Cyclisme Paris-Tours, absent du World-Tour, dispose tout de même d’un parcours et d’un plateau rêvés pour clore la saison.

Il est loin le temps où Paris-Tours faisait partie du gotha des courses d’un jour. L’époque où Johan Museeuw promettait d’arrêter le vélo sous le coup de la déception de n’avoir pu domestiquer cette course si particulière. Le jour où Philippe Gilbert faisait de cette classique un cadeau d’adieu inestimable pour son mentor Marc Madiot.

Sortie de la caste World-Tour depuis quelques années, elle subit en plus cette année la concurrence directe du Tour de Lombardie.

La parenthèse enchantée de la précédente édition, où Paris-Tours servait d’ultime course préparatoire aux mondiaux de Doha n’est plus qu’un souvenir. Mais la 111e édition de la classique française a tout de même de beaux arguments à faire valoir. À commencer par son parcours.

Après un départ de Brou, dans l’Eure-et-Loir, et une traversée ultra-rapide de la Beauce, les coureurs vont se frotter à nouveau aux reliefs tourangeaux. Les côtes de Beau Soleil et de l’Épan, absentes l’an dernier pour coller au mieux au relief qatari, succéderont à celle de Crochu.

Leur retour laisse augurer d’une finale enlevée, avant la traditionnelle explication sur l’interminable avenue de Grammont. Malgré la concurrence lombarde, le plateau proposé par Paris-Tours reste particulièrement séduisant. Quick-Step est clairement candidate au triplé en alignant les deux vainqueurs sortants, Matteo Trentin et Fernando Gaviria.

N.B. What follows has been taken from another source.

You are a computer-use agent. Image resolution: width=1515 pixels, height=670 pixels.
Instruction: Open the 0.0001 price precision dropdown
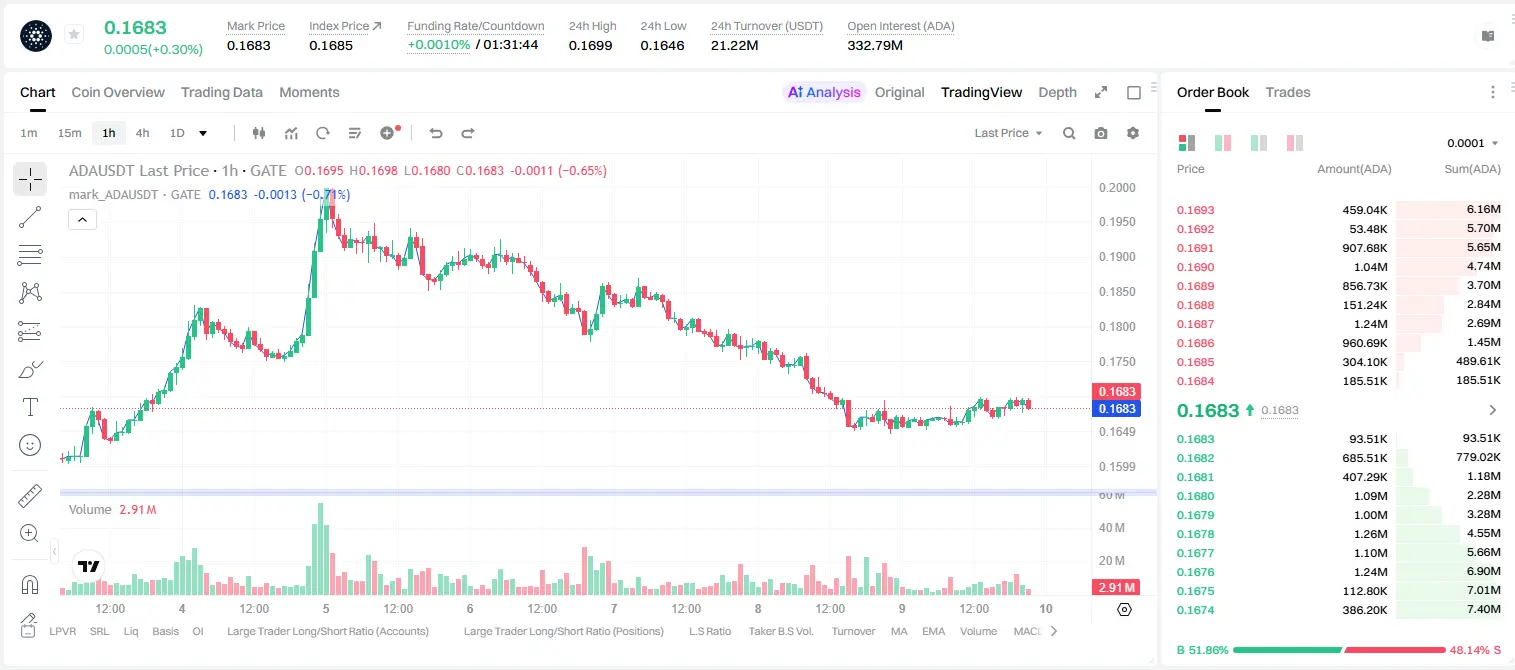1473,143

L’Italien, en pleine bourre depuis le départ de la Vuelta, reste l’un des hommes à surveiller. Quant au Colombien, il va tenter de donner encore un peu plus de relief à une saison déjà réussie. D’autres grands noms du sprint tels que Mark Cavendish, Andre Greipel et Dylan Groenewegen sont présents au départ. Mais leurs conditions respectives ne présagent pas forcément d’un coup d’éclat sur l’avenue de Grammont. Rudy Barbier, vainqueur jeudi de Paris-Bourges représente les chances françaises, au même titre qu’un Nacer Bouhanni revanchard après une saison très compliquée.

En l’absence de Philippe Gilbert, Greg Van Avermaet et Jelle Wallays, derniers vainqueurs belges à Tours, Jasper De Buyst symbolise presque à lui-seul nos chances de succès.

Le tout frais vainqueur de la Coupe de Belgique, se présente à Brou avec de légitimes ambitions. Oliver Naesen et Yves Lampaert, s’ils sont libres de leurs mouvements, ont sans doute une carte à jouer dans les ascensions finales. Quel que soit le résultat, l’arrivée à Tours marquera pour la plupart de ces coureurs le début de vacances bien méritées.